Improve client side TLS session reuse

[lambdai]

trafficstars

We are running envoy as host proxy to enforce mTLS. We find that Envoy could be hammer by TLS handshake. We enabled max_session_keys in UpstreamTlsContext and see signicant CPU utilization drop in experiment.

However, in production the max_session_keys is not very pratical, because the session key pool is shared by all the endpoint in the cluster and there is no hint to select the available session.

For example, if the cluster has two endpoints, 10.0.0.1:80 and 10.0.0.2:80. When 10.0.0.1:80 is selected by the load balancer, ssl socket may pick the saved session that are created with 10.0.0.2:80. See https://github.com/envoyproxy/envoy/pull/4791

In the worse secanrio, if the two endpoints are selected in turn, the session reuse rate is 0. In realworld, the session reuse rate drop to 1/N where N is the endpoints in the cluster.

My proposal is to add hint when selecting the ssl session. A typical hint is the upstream endpoint address.

The hint can be stored in the transport socket options which is already attached to the SSL_SESSION, and replace the per ClientContext std::deque<bssl::UniquePtr<SSL_SESSION>> session_keys_ by std::unordered_map<SessionHint, std::deque<bssl::UniquePtr<SSL_SESSION>>> session_key_map_

1. when a SSL_SESSION is created with SSL find the hint of the SSL and cache the session in the session_key_map_
2. when a SSL is created via ClientContextImpl::newSsl(const Network::TransportSocketOptionsConstSharedPtr&) use the transport socket option to find hint, set session to the SSL if there is available a SSL_SESSION

The alternative method is spread the session among TLS servers, but this method not only expand the compromise size, it also introduce shared storage as a depedencies. The extra dependency does not work when Envoy is close to the lowest layer.

[kyessenov]

Dumb question: why aren't session keys stored per socket? why are they shared between multiple SSL sockets?

[lambdai]

Dumb question: why aren't session keys stored per socket? why are they shared between multiple SSL sockets?

SSL socket stands for a TLS connection. Without reusing the stored SSL_SESSION, a new SSL_SESSION must be built via the expensive asymmetric cryptography.

The session_key refers to the result of the asymmetric cryptography method. At the client side, the session_key is shared by new SSL socket(s) and wish that the server could restore the session for the following ssl connections.

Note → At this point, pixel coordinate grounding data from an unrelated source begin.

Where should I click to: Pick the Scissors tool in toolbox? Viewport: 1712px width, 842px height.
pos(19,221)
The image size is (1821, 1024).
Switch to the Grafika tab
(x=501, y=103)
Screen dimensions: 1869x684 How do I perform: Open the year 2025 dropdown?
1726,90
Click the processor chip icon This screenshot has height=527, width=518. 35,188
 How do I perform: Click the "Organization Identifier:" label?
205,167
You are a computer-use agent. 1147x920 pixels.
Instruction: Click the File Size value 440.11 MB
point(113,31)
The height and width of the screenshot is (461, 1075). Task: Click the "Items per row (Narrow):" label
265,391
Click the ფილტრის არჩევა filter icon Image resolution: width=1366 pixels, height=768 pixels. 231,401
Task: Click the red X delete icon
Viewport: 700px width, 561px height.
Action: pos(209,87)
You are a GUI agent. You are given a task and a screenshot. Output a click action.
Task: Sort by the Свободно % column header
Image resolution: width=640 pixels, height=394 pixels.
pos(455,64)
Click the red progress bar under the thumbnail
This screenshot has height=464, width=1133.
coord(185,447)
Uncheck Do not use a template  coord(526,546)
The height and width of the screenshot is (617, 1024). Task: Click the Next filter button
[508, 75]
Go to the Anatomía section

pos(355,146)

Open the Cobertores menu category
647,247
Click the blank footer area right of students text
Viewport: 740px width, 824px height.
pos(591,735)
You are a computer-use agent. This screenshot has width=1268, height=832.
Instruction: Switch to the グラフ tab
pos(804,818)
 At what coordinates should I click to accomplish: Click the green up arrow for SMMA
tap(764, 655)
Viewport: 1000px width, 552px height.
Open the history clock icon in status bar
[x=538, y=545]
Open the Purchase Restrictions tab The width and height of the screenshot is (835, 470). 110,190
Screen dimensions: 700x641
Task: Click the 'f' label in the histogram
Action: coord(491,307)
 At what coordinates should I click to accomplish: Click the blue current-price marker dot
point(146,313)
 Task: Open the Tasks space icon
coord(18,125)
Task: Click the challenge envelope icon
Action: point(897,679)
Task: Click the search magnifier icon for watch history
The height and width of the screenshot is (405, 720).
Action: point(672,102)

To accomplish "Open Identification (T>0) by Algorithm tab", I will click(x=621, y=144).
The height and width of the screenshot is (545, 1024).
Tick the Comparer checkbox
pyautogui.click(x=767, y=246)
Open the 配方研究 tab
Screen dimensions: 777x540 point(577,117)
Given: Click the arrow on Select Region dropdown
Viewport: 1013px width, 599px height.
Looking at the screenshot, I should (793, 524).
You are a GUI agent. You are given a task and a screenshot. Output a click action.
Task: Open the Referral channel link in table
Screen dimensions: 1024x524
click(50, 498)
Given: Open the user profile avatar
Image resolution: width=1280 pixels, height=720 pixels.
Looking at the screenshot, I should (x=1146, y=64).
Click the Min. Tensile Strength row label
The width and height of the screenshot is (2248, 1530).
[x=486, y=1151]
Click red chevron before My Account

Do I answer your question?

[kyessenov]

@lambdai Yes, I understand the session keys allow skipping the handshake. I'm just surprised the keys are not associated with an endpoint already, and asking why it was done this way.

[lambdai]

The most recent session reuse efforts was done by @PiotrSikora in https://github.com/envoyproxy/envoy/blame/main/source/common/tls/context_impl.cc#L774

Let me quickly add a PR to explain my proposed interface change

[lambdai]

I prefer TransportSocketOptions because we can populate tag value out of TLS transport socket for example, hash proxy protocol values in the tag (or not).

the tls socket config should config whether to override the external tag, ignore the external tag, or add endpoint address only if external tag is not provided

[lambdai]

@kyessenov Do you think https://github.com/envoyproxy/envoy/pull/33517 is a good start?

I have some early code proving that there is no memory access issue and much better session use.

[ggreenway]

@lambdai Yes, I understand the session keys allow skipping the handshake. I'm just surprised the keys are not associated with an endpoint already, and asking why it was done this way.

This is similar (or the same) as a very old issue: #5073. The only reason this hasn't been done, is because nobody put in the time to do it.

[lambdai]

@ggreenway Thank you for the pointer and review! I add my comment to the interface ish PR. Please let me know if my comments make sense.

[github-actions[bot]]

This issue has been automatically marked as stale because it has not had activity in the last 30 days. It will be closed in the next 7 days unless it is tagged "help wanted" or "no stalebot" or other activity occurs. Thank you for your contributions.

[github-actions[bot]]

This issue has been automatically closed because it has not had activity in the last 37 days. If this issue is still valid, please ping a maintainer and ask them to label it as "help wanted" or "no stalebot". Thank you for your contributions.